• Dataset extract:
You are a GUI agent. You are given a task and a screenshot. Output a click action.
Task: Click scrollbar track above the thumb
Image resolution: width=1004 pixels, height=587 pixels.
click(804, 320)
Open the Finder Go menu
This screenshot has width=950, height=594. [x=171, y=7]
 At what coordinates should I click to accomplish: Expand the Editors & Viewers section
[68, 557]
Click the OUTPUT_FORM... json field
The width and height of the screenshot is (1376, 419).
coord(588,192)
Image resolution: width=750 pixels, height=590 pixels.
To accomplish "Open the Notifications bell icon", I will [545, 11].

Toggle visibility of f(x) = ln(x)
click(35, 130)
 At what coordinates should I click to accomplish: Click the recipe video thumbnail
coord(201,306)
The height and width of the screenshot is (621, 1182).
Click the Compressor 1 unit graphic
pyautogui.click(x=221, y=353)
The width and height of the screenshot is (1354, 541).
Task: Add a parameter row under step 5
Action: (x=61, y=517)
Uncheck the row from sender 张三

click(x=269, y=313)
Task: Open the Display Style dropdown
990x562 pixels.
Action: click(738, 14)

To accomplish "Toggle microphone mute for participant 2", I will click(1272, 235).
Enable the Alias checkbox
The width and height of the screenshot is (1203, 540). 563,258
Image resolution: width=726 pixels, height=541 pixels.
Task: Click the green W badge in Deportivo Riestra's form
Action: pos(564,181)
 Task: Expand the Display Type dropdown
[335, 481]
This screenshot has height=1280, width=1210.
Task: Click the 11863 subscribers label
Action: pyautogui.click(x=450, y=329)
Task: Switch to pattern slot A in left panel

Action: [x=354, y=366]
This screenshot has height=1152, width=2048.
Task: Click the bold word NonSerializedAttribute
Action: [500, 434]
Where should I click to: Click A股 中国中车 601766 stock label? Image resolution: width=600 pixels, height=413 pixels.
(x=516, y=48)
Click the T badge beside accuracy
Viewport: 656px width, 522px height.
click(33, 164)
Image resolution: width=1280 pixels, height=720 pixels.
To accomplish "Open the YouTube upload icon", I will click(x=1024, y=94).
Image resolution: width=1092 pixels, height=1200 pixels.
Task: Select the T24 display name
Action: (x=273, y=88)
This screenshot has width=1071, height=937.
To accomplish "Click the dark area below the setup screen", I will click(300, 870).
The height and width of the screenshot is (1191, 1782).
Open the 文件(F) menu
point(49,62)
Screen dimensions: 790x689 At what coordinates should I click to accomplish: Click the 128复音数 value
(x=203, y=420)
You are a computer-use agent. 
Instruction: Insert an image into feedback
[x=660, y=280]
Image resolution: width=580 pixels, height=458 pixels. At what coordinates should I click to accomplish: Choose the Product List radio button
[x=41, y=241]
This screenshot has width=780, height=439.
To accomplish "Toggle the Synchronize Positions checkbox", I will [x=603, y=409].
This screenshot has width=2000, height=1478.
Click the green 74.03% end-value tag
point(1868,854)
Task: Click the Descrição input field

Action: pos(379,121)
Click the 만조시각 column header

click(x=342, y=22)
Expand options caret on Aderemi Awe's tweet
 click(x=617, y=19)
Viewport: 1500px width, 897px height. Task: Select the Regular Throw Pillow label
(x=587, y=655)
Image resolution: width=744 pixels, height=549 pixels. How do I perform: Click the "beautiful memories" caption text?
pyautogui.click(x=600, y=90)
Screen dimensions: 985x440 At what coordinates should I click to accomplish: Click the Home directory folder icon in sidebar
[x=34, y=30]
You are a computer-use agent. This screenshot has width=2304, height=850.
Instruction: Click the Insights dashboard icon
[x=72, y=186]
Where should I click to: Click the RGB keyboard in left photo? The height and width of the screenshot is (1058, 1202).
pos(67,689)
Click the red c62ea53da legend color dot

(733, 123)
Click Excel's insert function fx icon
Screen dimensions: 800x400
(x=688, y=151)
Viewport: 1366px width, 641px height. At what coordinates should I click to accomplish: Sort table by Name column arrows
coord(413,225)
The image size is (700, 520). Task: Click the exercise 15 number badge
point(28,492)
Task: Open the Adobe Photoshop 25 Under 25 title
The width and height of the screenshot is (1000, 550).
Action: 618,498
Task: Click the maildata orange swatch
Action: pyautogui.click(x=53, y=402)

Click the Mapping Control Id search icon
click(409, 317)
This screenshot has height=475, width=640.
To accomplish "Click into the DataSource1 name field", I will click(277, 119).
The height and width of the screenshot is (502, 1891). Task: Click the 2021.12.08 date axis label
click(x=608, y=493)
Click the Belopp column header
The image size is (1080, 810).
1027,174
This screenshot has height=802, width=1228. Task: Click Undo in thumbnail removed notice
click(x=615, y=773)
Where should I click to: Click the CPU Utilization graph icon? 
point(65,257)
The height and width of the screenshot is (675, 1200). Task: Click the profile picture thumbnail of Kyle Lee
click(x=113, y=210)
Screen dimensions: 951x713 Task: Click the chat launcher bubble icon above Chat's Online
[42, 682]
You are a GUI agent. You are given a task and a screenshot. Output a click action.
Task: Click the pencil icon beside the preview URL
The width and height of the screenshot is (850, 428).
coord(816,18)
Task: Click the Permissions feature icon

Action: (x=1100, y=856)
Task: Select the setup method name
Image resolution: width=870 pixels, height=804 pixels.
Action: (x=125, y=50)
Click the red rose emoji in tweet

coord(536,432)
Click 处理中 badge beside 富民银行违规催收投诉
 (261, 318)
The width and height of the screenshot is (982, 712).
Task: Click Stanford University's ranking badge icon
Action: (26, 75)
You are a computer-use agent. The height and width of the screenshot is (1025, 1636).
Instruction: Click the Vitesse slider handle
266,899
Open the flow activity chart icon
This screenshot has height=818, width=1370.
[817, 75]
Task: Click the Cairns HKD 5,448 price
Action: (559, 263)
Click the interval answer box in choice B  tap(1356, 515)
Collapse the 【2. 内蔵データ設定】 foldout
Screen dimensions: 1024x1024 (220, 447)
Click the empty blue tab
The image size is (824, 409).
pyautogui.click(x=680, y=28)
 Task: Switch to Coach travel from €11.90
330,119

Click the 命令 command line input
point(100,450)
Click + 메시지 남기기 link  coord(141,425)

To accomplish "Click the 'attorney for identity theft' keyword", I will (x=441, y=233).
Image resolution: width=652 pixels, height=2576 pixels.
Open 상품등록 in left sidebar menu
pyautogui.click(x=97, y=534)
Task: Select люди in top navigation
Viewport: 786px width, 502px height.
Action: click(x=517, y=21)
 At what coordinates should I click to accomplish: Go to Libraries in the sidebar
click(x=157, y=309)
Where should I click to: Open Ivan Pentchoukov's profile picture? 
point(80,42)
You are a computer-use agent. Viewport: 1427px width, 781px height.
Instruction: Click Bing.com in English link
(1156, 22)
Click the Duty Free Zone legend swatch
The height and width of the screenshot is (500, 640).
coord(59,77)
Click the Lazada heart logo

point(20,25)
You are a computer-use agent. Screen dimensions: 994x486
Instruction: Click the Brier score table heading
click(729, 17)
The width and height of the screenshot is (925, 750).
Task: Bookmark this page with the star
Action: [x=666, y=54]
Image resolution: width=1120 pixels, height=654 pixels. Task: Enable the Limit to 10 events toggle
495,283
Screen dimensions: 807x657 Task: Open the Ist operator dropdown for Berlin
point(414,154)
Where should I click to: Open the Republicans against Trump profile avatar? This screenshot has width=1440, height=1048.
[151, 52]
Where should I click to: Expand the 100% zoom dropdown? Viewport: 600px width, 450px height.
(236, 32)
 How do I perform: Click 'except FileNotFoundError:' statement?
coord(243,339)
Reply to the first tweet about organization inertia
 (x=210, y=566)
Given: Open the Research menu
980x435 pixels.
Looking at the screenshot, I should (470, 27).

• Work instruction:
What you return must be the lines above that run from the line with "Instruction: Click the Insights" to the line with "You are a computer-use agent. The", inclusive, each copied exactly.

• Response to the task:
Instruction: Click the Insights dashboard icon
[x=72, y=186]
Where should I click to: Click the RGB keyboard in left photo? The height and width of the screenshot is (1058, 1202).
pos(67,689)
Click the red c62ea53da legend color dot

(733, 123)
Click Excel's insert function fx icon
Screen dimensions: 800x400
(x=688, y=151)
Viewport: 1366px width, 641px height. At what coordinates should I click to accomplish: Sort table by Name column arrows
coord(413,225)
The image size is (700, 520). Task: Click the exercise 15 number badge
point(28,492)
Task: Open the Adobe Photoshop 25 Under 25 title
The width and height of the screenshot is (1000, 550).
Action: 618,498
Task: Click the maildata orange swatch
Action: pyautogui.click(x=53, y=402)

Click the Mapping Control Id search icon
click(409, 317)
This screenshot has height=475, width=640.
To accomplish "Click into the DataSource1 name field", I will click(277, 119).
The height and width of the screenshot is (502, 1891). Task: Click the 2021.12.08 date axis label
click(x=608, y=493)
Click the Belopp column header
The image size is (1080, 810).
1027,174
This screenshot has height=802, width=1228. Task: Click Undo in thumbnail removed notice
click(x=615, y=773)
Where should I click to: Click the CPU Utilization graph icon? 
point(65,257)
The height and width of the screenshot is (675, 1200). Task: Click the profile picture thumbnail of Kyle Lee
click(x=113, y=210)
Screen dimensions: 951x713 Task: Click the chat launcher bubble icon above Chat's Online
[42, 682]
You are a GUI agent. You are given a task and a screenshot. Output a click action.
Task: Click the pencil icon beside the preview URL
The width and height of the screenshot is (850, 428).
coord(816,18)
Task: Click the Permissions feature icon

Action: (x=1100, y=856)
Task: Select the setup method name
Image resolution: width=870 pixels, height=804 pixels.
Action: (x=125, y=50)
Click the red rose emoji in tweet

coord(536,432)
Click 处理中 badge beside 富民银行违规催收投诉
 (261, 318)
The width and height of the screenshot is (982, 712).
Task: Click Stanford University's ranking badge icon
Action: (26, 75)
You are a computer-use agent. The height and width of the screenshot is (1025, 1636).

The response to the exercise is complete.